An Old Christmas Sermon

You never know what will be remembered.
    She recalls a sermon I preached some three decades ago. It was the late-night Eucharist on Christmas Eve, the principal service of our cozy parish. We had recently begun sponsoring some Ethiopian orphans through the Anglican Communion and had been studying their Christmas customs—which were quite different from ours. There was something about men on horseback racing through villages, trying to hit a wooden ball with sticks as they hope to score a goal, in a game called "nativity." They had no presents, no holiday tree, no Christmas shopping season—and still they had Christmas.
    Then I pushed the matter further, and this is what she remembers.

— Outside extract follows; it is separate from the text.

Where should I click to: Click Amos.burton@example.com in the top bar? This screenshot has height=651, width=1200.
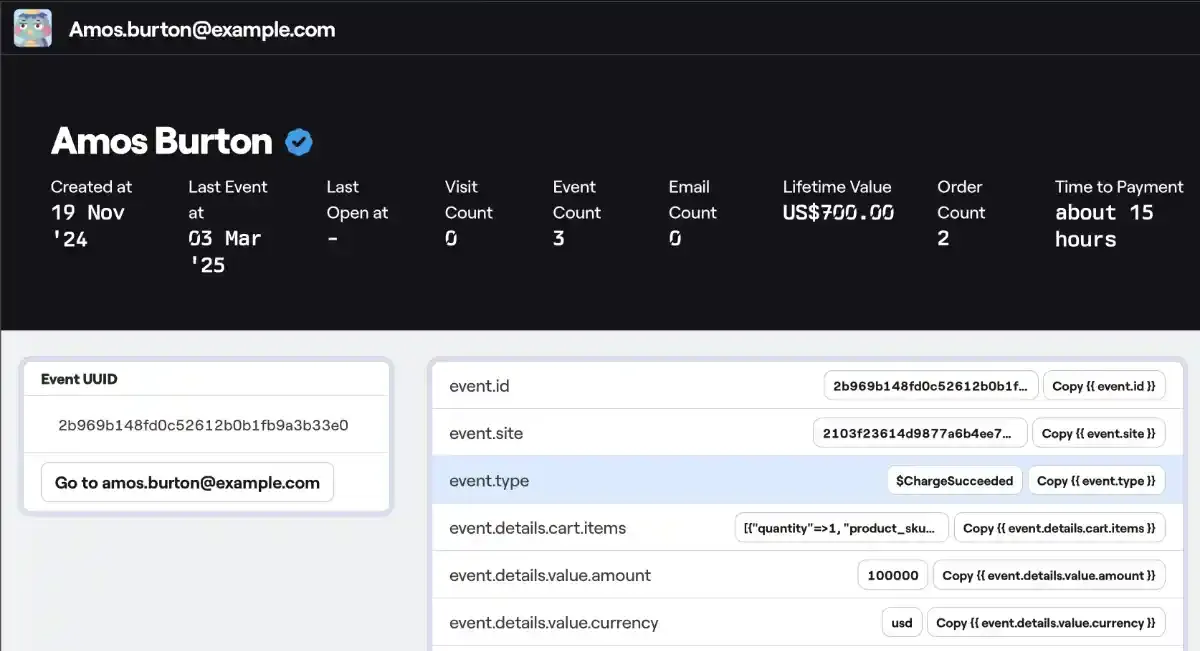click(200, 29)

    Suppose (I said) you go home tonight after this service, unlock your door, flip the light—and nothing happens. You find a flashlight and look around, your eyes following the narrow cone of dim light, and turn the corner into your living room: and there is a big empty hole. When you left to come to church a few hours ago you had a small mountain of brightly colored boxes—not one of them is there. Even the tree is gone, the ornaments, the string of lights, all gone. You quickly turn your light to the windows, the walls, the doors—there is no sign of violence or mayhem, no broken glass, no damage to the door, no (come to think of it) litter of dry evergreen needles on the carpet. You stop and listen as hard as you can and all you can hear is nothing—not even the sound of the refrigerator. You rush back to the kitchen: at least that's still there, but you open it, and shine in the light, and find that although the milk and the cheese and the ketchup and all the other ordinary refrigerator litter is there, the Christmas goose, the Christmas dinner, is gone. It seems that someone has come into your house and removed every trace of Christmas (but nothing else) and has left as invisibly as he, or she, or they, came.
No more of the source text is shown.